Assaf Razin, VoxEU: The ageing, crisis-prone welfare state is bad news for welfare migration. We explore the root causes of restrictions on migration, particularly how age- and skill-dependent restrictions on migration are shaped by the political process. A welfare state, with a heterogeneous (by age, skill, etc.) population, typically does not have a commonly accepted attitude towards migration. For instance, a skilled (rich) and young native-born who expects to bear more than an average share of the cost of providing the benefits of the welfare state is likely to oppose admitting unskilled migrants on such grounds. On the other hand, the same native-born may favour unskilled migrants to the extent that a larger supply of unskilled workers boosts skilled workers’ wages. The native-born older voters may favour migration, even low-skilled, on the ground that it could help finance their old-age benefits. Indeed, Canada decided to keep its borders open and even to speed up acceptance procedures for some highly skilled arrivals. While migrants have lost some ground recently, they're still twice as likely as native Canadians to hold doctorates or master's degrees. Another example is Sweden, where policymakers weren't satisfied with merely implementing a new, skills-based immigration policy. Sweden actually upgraded its integration efforts, including language and vocational training for existing immigrants – right in the middle of the financial crisis

Eric French, John Jones, Chicago Fed: Public Pensions and Labor Supply Over the Life Cycle. We find that labor supply decisions are mainly participation decisions, and that these participation decisions are most sensitive to financial incentives when workers are old. Several forms of evidence suggest that public pension plans have large effects on the labor supply of older workers. This suggests that recent pension reforms encouraging later retirement should significantly increase work at older ages. Our findings suggest that labor income should be taxed at different rates over the life cycle. One of the key insights from the theory of optimal taxation is that elastically supplied goods should be taxed less than inelastically supplied goods. Thus, if labor supply elasticities rise with age, labor income earned when old should be taxed at a lower rate than income earned when young. We conclude by considering how to implement such an age-dependent tax structure.

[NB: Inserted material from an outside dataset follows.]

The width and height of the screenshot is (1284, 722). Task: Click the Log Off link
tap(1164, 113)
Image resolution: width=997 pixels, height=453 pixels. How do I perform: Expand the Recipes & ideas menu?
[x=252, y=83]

Graziella Bertocchi, Arcangelo Dimico, VoxEU: The historical roots of inequality. US commentators regularly lament the country’s racial and ethnic inequality. This column presents data from 1870 and 1940-2000 to argue that the divide has its roots in the slave trade and that its legacy persists today through the racial inequality in education.

BBC News: Government 'planning to measure people's happiness'. The government will attempt to measure the happiness of UK citizens, it is expected to announce later this month. The Office for National Statistics is to devise questions for a household survey, to be carried out up to four times a year. This follows calls by David Cameron, when leader of the opposition, to look at "general wellbeing", arguing there was "more to life than money". Downing Street promised an announcement "reasonably soon". Happiness measuring is expected to begin as soon as next spring with the results published regularly, possibly on a quarterly basis. Such a move has been proposed by two Nobel Prize-winning economists and is being considered by the governments of France and Canada.

J. Kenji Lopez-Alt, The Burger Lab: Revisiting the Myth of The 12-Year Old McDonald's Burger That Just Won't Rot (Testing Results!). A few weeks back, I started an experiment designed to prove or disprove whether or not the magic, non-decomposing McDonald's hamburgers that have been making their way around the internet are indeed worthy of disgust or even interest. Things we know so far. A plain McDonald's Hamburger, when left out in the open air, does not mold or decompose.